Agentic engineering compresses implementation from weeks to hours — and quietly removes every safety valve pre-agentic Agile relied on. The standups, the hallway clarification, the mid-flight course correction that used to finish a vague ticket over a two-week cycle: gone. When an agent can ship the task in one sitting, a rough ticket plus a chat scrollback is the whole work surface.

That work surface fails predictably. Agents drift mid-task, forget requirements, overfit to recent context, and hand reviewers 10K-line diffs with no focus signal. The bottleneck didn't disappear — it moved upstream, to requirements, review, and verification. The spec has to carry the weight.

Flow-Next fixes the operating model, not just the prompt. It turns rough intent into durable specs, specs into context-sized task graphs, task graphs into re-anchored worker runs, and implementation into reviewed PRs with receipts. Between idea and merge it defines six named handover objects — each reviewable on its own, verified by a different model, and frozen at handover.

The artifact chain is not bureaucracy. It is the conversation that would otherwise be missing.

What you get

Flow-Next is an AI agent orchestration plugin: 28 agent-native skills covering the full lifecycle — idea → spec → tasks → review → ship → maintain — layered on a bundled pure-stdlib Python CLI (flowctl). The host agent is the intelligence; flowctl is the deterministic plumbing. No external services, no SaaS, no global config.

Tenet	What it means
Spec-driven	Intent survives the chat. The unit of work is the spec — not the ticket, not the transcript, not the PR title. One durable document at `.flow/specs/<id>.md`, evolving through layers.
Context-fit planning	Right-sized task slices. Specs decompose into dependency-ordered tasks, each sized to one fresh ~100k-token context window.
Re-anchored work	Fresh context per task. Every worker subagent re-reads the spec, the task, and git state before touching code — no token bleed, no stale assumptions.
Adversarial gates	Fix until SHIP. A different model (RepoPrompt / Codex / Copilot) reviews every plan and every implementation. Different models make different mistakes — the disagreement surface is where the gaps live.
Receipts	"Done" means there is proof. Commits, tests, review verdicts, and evidence recorded per task — never narration.
Multi-harness	One workflow everywhere. First-class on Claude Code, OpenAI Codex, and Factory Droid; runs on Grok Build and Cursor; community OpenCode port.
Self-improving	Compounds as you work. Memory, glossary, decision records, and strategy grow as side-effects of the workflow you already run — no manual "refresh" ceremony, ever.
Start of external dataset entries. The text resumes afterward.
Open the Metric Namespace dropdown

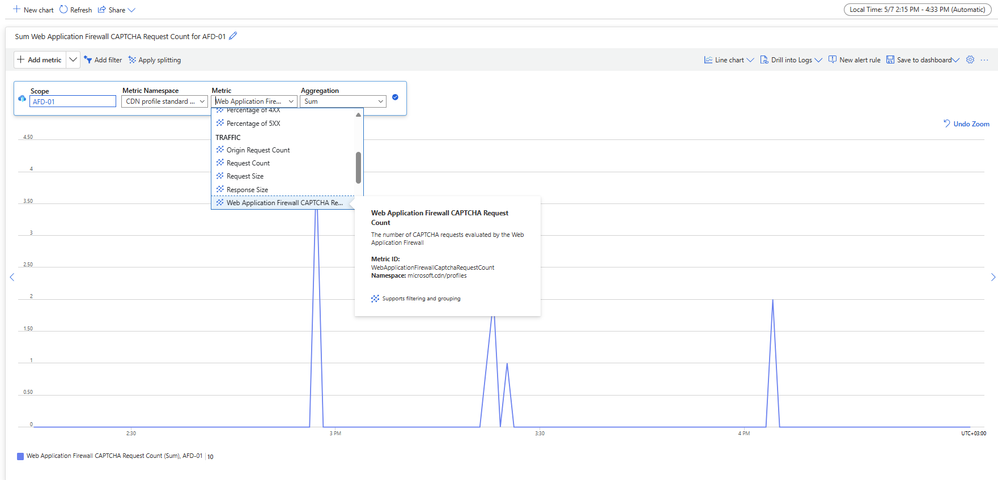(164, 101)
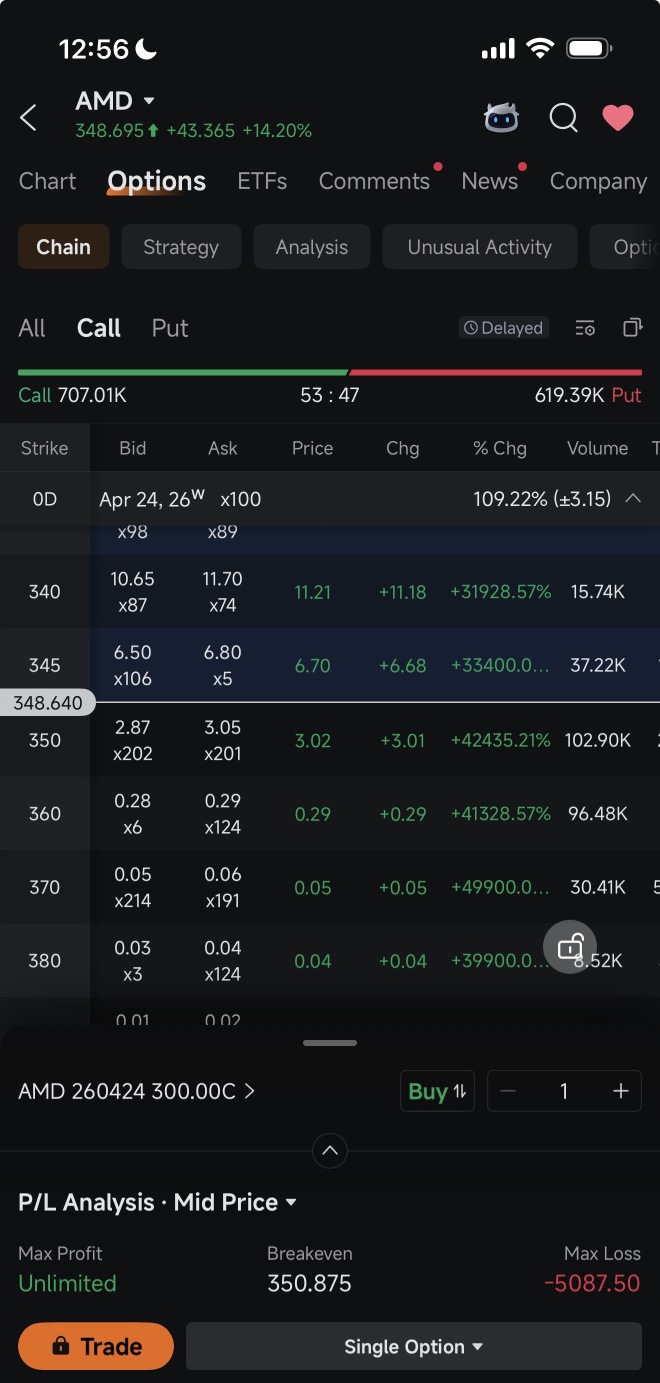Decrease quantity with the minus icon

coord(507,1091)
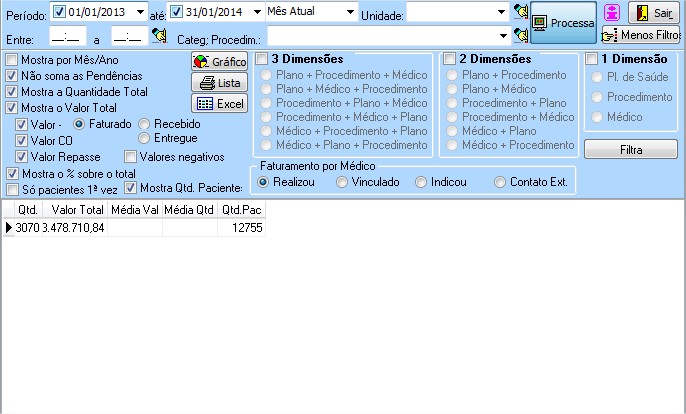The image size is (686, 414).
Task: Open the Mês Atual period dropdown
Action: coord(349,12)
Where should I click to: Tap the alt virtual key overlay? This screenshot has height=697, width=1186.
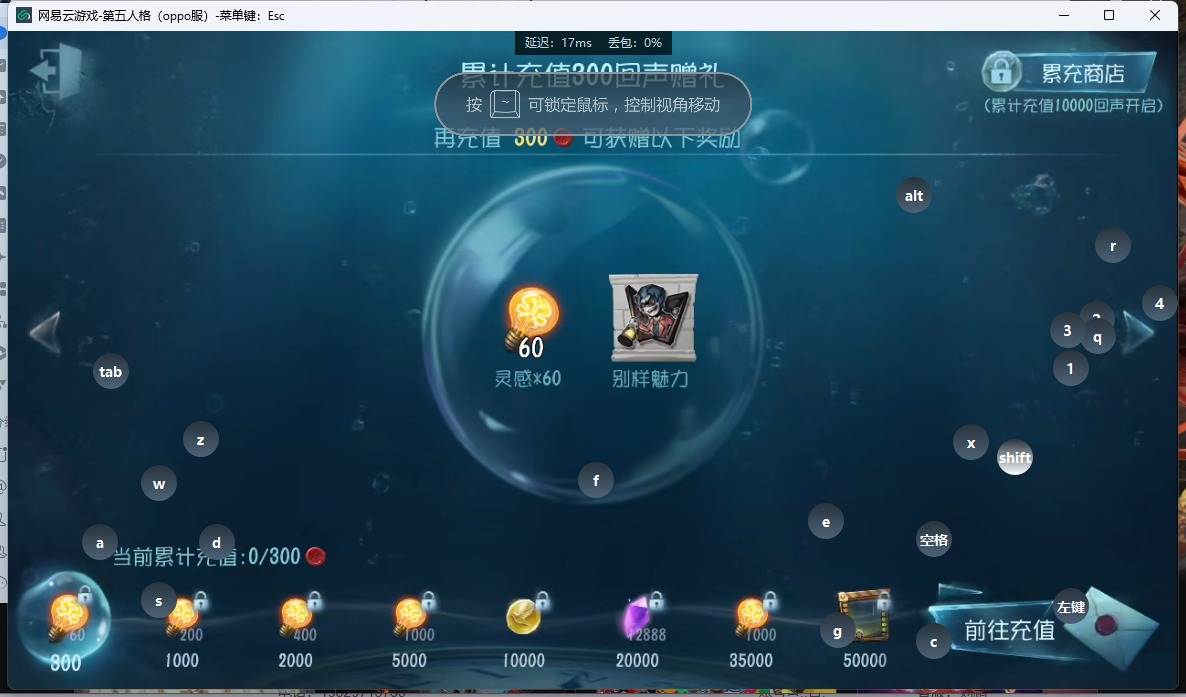(x=914, y=196)
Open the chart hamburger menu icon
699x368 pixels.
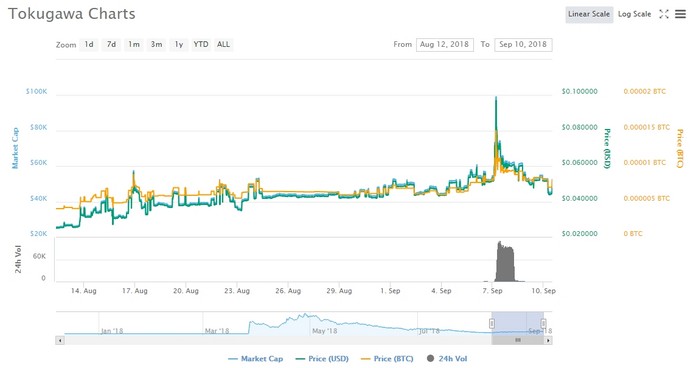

And one tenet about trust: everything lives in your repo under .flow/. Specs, tasks, memory, receipts — all of it is yours, in git, code-reviewable. Uninstall is rm -rf .flow/.

Quick start

Install

Claude Code

OpenAI Codex

Factory Droid

/plugin marketplace add \
  https://github.com/gmickel/flow-next
/plugin install flow-next
/reload-plugins
/flow-next:setup

git clone https://github.com/gmickel/flow-next.git
cd flow-next
./scripts/install-codex.sh flow-next
# then: /flow-next:setup

droid plugin marketplace add \
  https://github.com/gmickel/flow-next
# /plugins → install flow-next

Why a script for Codex? Codex's plugin protocol only registers skills from plugin.json — not custom .toml agents or hooks. install-codex.sh merges all 21 agents + hooks into ~/.codex/config.toml. Idempotent — safe to re-run. Full platform matrix + community ports in docs/platforms.md.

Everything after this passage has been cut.